The central characteristic of the Chrysalis Economy is metamorphosis, where an old order melts down and another emerges. In the biological version, living blueprints — so-called “imaginal cells” — start to assemble the new order. Today, we are those imaginal cells.

Champions of economic change may use different terms — sustainable development, abundance, biomimicry, regenerative breakthrough capitalism, circular economy, doughnut economics, impact investing, system change — but the story is the same. As we move deeper into the Anthropocene epoch, key elements of a more sustainable economic, social and political order are starting to self-assemble.

Capitalism is in profound crisis, as communism was some 30 years ago, a thought very much in my mind some weeks back. A dozen of us were sitting on the 26th floor of Warsaw’s Spektrum Tower, in the offices of Paris-based supply-chain management firm EcoVadis. Outside, impenetrable rain clouds hung low across the city. The air outside tasted of burned coal. Inside, we were discussing how to illuminate darker corners of the global supply chains that feed today’s globalized economies.

All around, winking through the murk, were the lights of construction cranes. They were busily erecting a new version of a city largely levelled by the Nazis in 1944 — and then held in an iron grip for decades by Soviet occupiers. When the cloud began to clear a little, we could just discern the brutal shape of one of Europe’s ugliest skyscrapers. Originally known as the Joseph Stalin Palace of Culture and Science, it was stripped of every trace of the dictator during a later period of de-Stalinization.

Like those who toiled on the original Tower of Babylon, those who worked on the Palace of Culture and Science hardly could have imagined today’s transformed world. Yet when the Berlin Wall was breached in 1989, a previously unimaginable crack opened up in communist reality.

Capitalism, once the sworn and eternal enemy, ran rampant. All around the Spektrum Tower were new high-rise buildings, a fair few sporting the logos of international companies such as EY, Marriott and Mercedes.

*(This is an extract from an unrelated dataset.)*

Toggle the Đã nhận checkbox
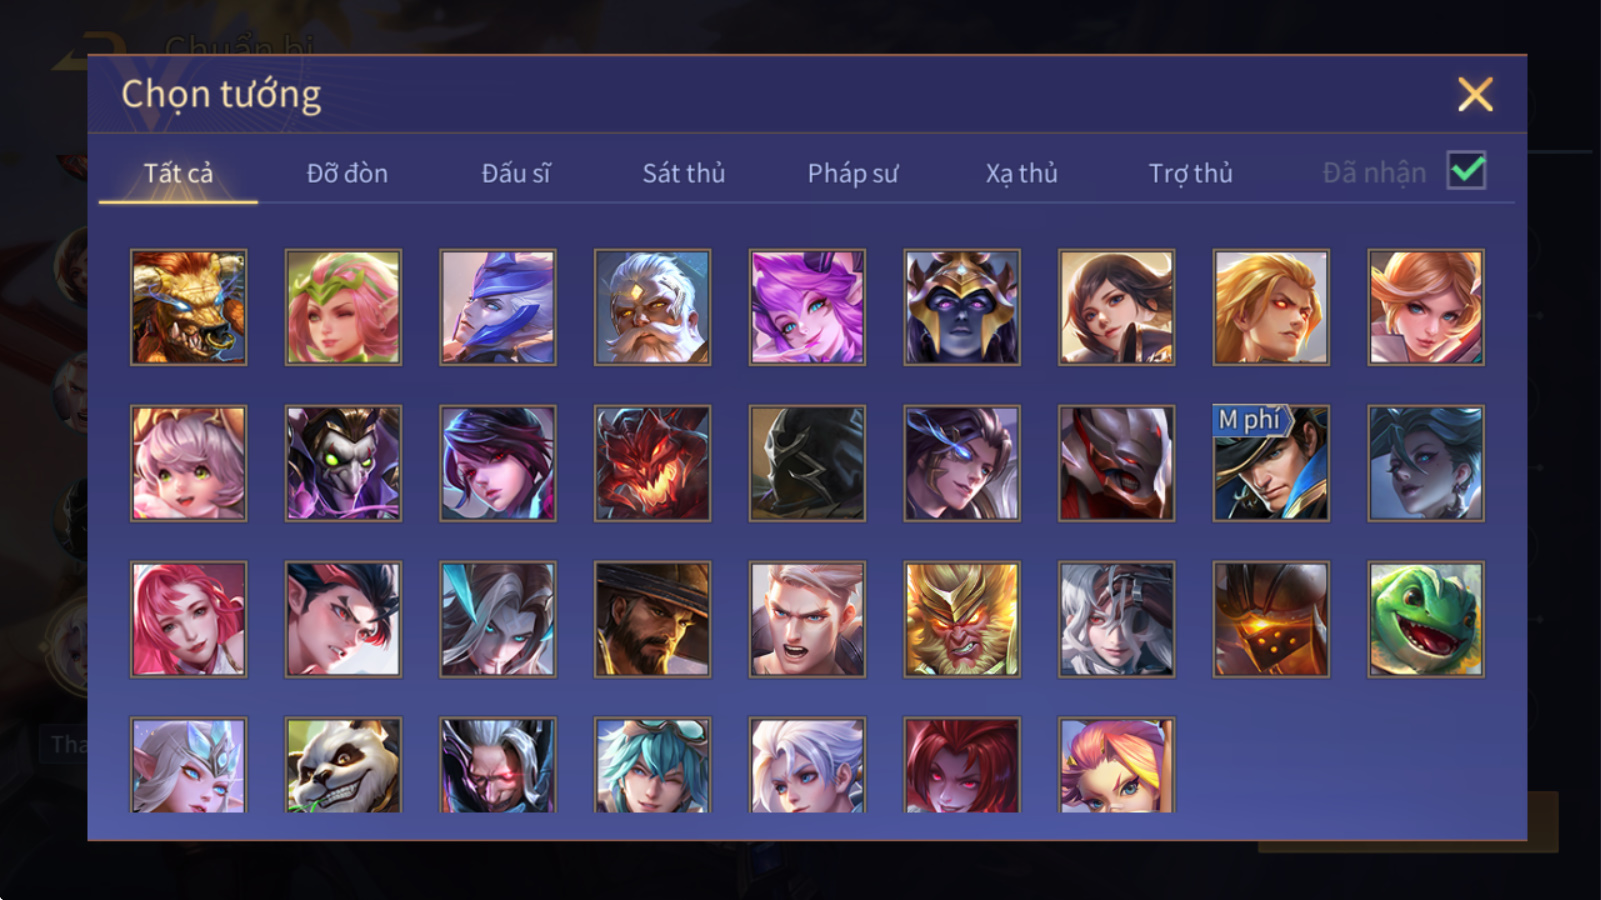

But capitalism is also now under existential pressure. On the same day that we looked down on Warsaw, climate leaders were finding their way around the Polish city of Katowice. Many wondered why their annual climate summit had been parachuted into the city, the dark heart of the country’s coal-producing economy — one of the many dark hearts of the Caterpillar Economy.

But the urgent measures being tested to address air pollution and the climate emergency are not universally popular. On the same day that we were in Warsaw, France was rocked on its heels by popular protests led by the Gilets Jaunes, or “Yellow Jackets.” The protestors’ immediate concern was that the government’s fuel tax, partly designed to help address air quality issues and climate change, was adversely impacting the poor.

The global unity that had been so striking at the 2015 Paris climate summit now seemed to be in headlong retreat. Indeed, when I asked one leading ESG analyst what he expected more of as we moved into the 2020s, his monosyllabic answer was, “Fear.” Pushed further, he predicted continuing successes for populism, although with growing — and more effective — political resistance. Overall, however, he expected a continuing “shift to the right, with less interest in the ESG agenda,” particularly in the most disturbed countries.

But I was born an optimist. Dark clouds, silver linings.

Our species often does its best work after being backed — or backing itself — into a corner. And here we are, facing the need to help drive forward the necessary, inevitable “metamorphosis of capitalism,” a phrase coined by my colleague Peter Michel Heilman. This is the theme both of our ongoing inquiry and of a major event we are co-evolving in the Netherlands.

As they say: If not now, when? And if not us, who?